| Task prompt |
The records are set out below this line. Return exactly the lines from the one containing "Task: Expand the 温室气体浓度增量 dropdown" through the last, and exclude the pictures.

| Task input |
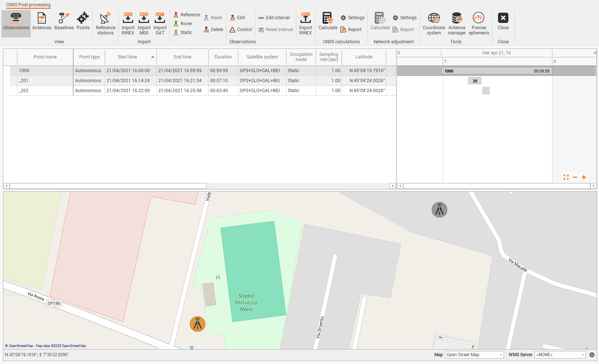
Task: Select the 1000 bar in timeline
Action: click(497, 71)
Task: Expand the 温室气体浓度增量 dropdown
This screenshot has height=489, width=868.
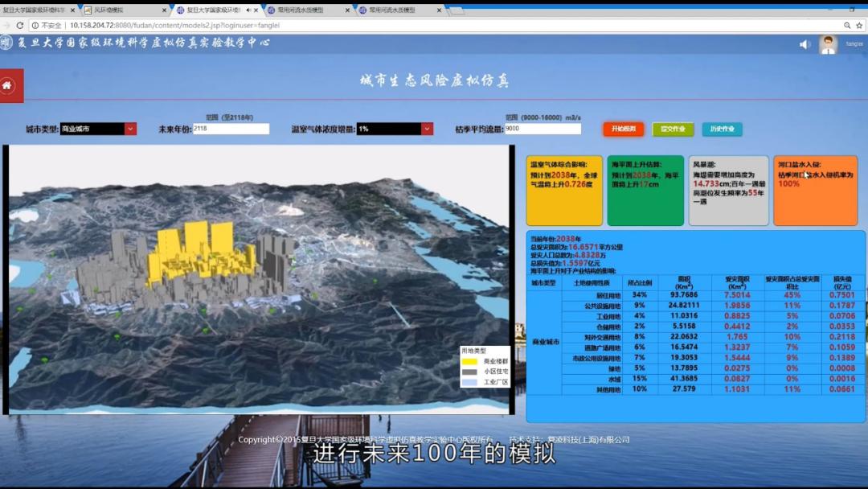Action: click(x=427, y=129)
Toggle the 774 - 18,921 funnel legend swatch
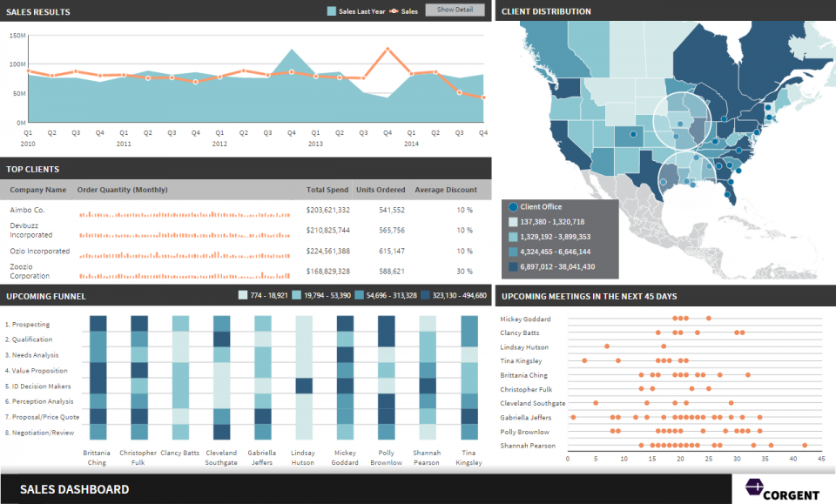 pos(243,296)
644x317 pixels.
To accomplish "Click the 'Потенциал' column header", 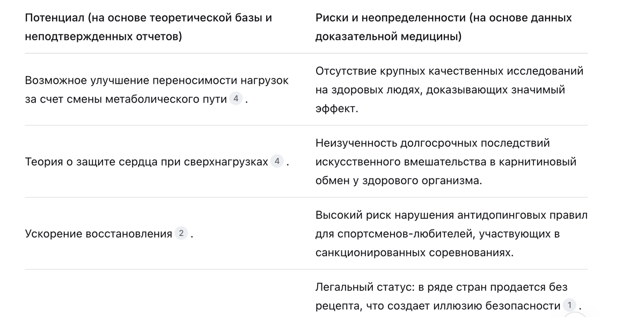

| Expected output |
Task: Expand the 温室气体浓度增量 dropdown
This screenshot has height=489, width=868.
Action: click(x=427, y=129)
Toggle the 774 - 18,921 funnel legend swatch
 pos(243,296)
644x317 pixels.
To accomplish "Click the 'Потенциал' column header", 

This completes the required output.